THE high school students gathered around the table are black, white, and Hispanic. ``This is only my opinion,'' says senior Tamara Jozo a little tentatively, but ``black people can dance.''
The black students laugh. Tamara tells how her black friends taught her to dance - so well, in fact, that at one party she attracted the attention of a young black.
``He has this look on his face and he bursts out laughing,'' she recalls. ``And he comes up to me and - it was really great - he said: `You can dance.'''
Welcome to Kalamazoo Central High School 1989. A generation ago, when this western Michigan city was in the midst of racial turmoil, this conversation would not have taken place.
Today, it is almost commonplace, a testimony that integration has achieved at least one goal here: the easing of racial tensions in the schools.
``I think it's better,'' says Brandon Woolfolk, a senior football player. ``Sports brings blacks and whites together.''
``It's that way on the women's basketball team,'' adds sophomore Trina Burnett. In fact, black members of the team often have to stand up for their white teammates, she says, because blacks from other teams assume that white players are inferior and try to intimidate them.
The students here at Kalamazoo Central High School represent the first full generation of desegregation here.
Almost all of them were born after a federal judge ordered the local schools to integrate in 1971. They have no memory of the racial fighting that took place here in the schools before and after that court decision.
Racism has not been wiped out, the students caution. Even among this group of students, there are uncomfortable moments.
``I just felt that black history month was rammed down my throat,'' junior Emily Horvath says.
The students don't agree on the official observation of Martin Luther King Day either. But it is clearly better than the period before and during the initial desegregation, according to longtime school officials.
``I remember parents being very volatile - both whites and minorities,'' says Sharon Lockett, principal of Oakwood Elementary School. ``Children fought a lot more then.''
``We had fights every day,'' recalls John Caldwell, who came to the old Central High School as an assistant principal in 1968, four days after the assassination of Martin Luther King Jr.
When the desegregation began, many parents either moved away or put their children into private schools.
But the furor here, which never reached the violent level of Boston or Detroit, died down during the '70s. By 1977, a report on Kalamazoo by the US Commission on Civil Rights concluded: ``Student interracial violence, a major problem in secondary schools during the four years preceding desegregation, is no longer a problem in the schools.''
Yet for all the social gains desegregation has fostered, its educational promise remains unfulfilled. Even most of its proponents argue that physically mixing the races has not closed the gap between white and black achievement.
``In the area of achievement, I don't think we have seen happen what we had hoped would happen,'' says Karl Sandelin, a former Kalamazoo school board member and longtime desegregation supporter.
`IT'S educational problems we have now,'' adds Duane Roberts, who led the legal fight of the National Association for the Advancement of Colored People to desegregate the schools.
Some local critics go even farther.
``I would say the black has suffered most of all,'' says Dale Pattison, a history professor at Western Michigan University and an outspoken critic of the schools.
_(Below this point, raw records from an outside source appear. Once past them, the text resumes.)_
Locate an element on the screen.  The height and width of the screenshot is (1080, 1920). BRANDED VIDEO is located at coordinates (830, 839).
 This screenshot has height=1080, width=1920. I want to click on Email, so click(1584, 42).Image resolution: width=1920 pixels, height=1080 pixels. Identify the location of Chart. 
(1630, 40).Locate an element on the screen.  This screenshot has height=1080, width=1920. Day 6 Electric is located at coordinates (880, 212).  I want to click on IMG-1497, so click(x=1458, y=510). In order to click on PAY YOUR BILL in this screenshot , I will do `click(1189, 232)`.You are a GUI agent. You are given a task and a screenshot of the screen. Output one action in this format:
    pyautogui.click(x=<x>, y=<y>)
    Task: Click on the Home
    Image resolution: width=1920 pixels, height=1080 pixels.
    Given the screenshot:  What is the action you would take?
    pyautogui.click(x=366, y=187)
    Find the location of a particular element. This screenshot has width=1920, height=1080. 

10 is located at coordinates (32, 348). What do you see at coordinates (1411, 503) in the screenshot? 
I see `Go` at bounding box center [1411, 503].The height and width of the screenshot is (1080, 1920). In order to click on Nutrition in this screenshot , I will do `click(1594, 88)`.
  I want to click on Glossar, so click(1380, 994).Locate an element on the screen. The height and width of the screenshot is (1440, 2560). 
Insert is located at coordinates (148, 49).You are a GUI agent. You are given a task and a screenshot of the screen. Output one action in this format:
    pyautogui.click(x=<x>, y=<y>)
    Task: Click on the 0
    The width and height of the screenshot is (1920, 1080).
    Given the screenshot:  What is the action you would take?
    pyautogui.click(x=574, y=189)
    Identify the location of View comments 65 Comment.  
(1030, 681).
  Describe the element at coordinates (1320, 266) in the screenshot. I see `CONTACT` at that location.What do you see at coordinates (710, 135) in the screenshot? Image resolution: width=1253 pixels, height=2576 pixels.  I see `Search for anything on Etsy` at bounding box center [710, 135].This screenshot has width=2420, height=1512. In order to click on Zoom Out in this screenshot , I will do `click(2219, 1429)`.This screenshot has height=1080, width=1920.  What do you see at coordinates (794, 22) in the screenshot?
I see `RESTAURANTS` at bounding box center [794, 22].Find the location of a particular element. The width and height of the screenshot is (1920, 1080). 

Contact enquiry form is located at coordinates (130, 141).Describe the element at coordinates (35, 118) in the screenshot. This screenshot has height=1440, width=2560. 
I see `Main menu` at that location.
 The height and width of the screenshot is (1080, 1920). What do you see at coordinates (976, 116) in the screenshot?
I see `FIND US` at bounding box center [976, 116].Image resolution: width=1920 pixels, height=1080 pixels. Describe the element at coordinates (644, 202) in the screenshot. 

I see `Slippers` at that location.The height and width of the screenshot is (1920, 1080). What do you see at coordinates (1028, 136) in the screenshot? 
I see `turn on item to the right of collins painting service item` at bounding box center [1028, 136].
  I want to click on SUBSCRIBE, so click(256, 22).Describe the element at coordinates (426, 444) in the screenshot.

In pushing for racial balance, he contends, school officials lost sight of educational needs and students suffered.
Michigan testing scores show that fourth- and seventh-grade reading and math scores fell slightly between 1974 and 1988 compared with state averages.
On the other hand, the city continues to rank above state and national averages on college entrance exams - the American College Test and the Scholastic Aptitude Test.
``When you first desegregate a school system, you have to deal with a whole set of problems of just getting along,'' says Frank Rapley, superintendent of Kalamazoo Public Schools. The next issue is fairness: Are there enough black cheerleaders, for example. Only then does the system tackle educational achievement, he says.
``It takes 10, 15, 20 years,'' Mr. Rapley says. But ``we want excellence for everyone - not for just some.''
The school district is already trying to boost educational achievement among minorities. One approach is a four-year-old program called the Program for Minority Student Achievement. It gives extra classes to first through fourth-graders who have not mastered the week's lessons using the traditional approach.
``The bottom line is that all children can learn,'' says Martha Warfield, director of the program. If they can't learn it in a traditional manner, the instructors use other ways to get the lesson across, such as using pocket change to teach math.
The district has also begun a math and science center for its best students. But that too is drawing concerns because of the low rate of minority enrollment.
``I saw gifted-and-talented [programs] as a way of segregating people,'' says Ms. Warfield's husband, Charles C., a former school board member. On paper, black students may have equal opportunity, he says, but in reality, desegregation has not given them meaningful chances to reach their potential.
``We are back to the subject we have always had: educating young people well,'' says Gerry Thomas, a former school board member and longtime desegregation proponent.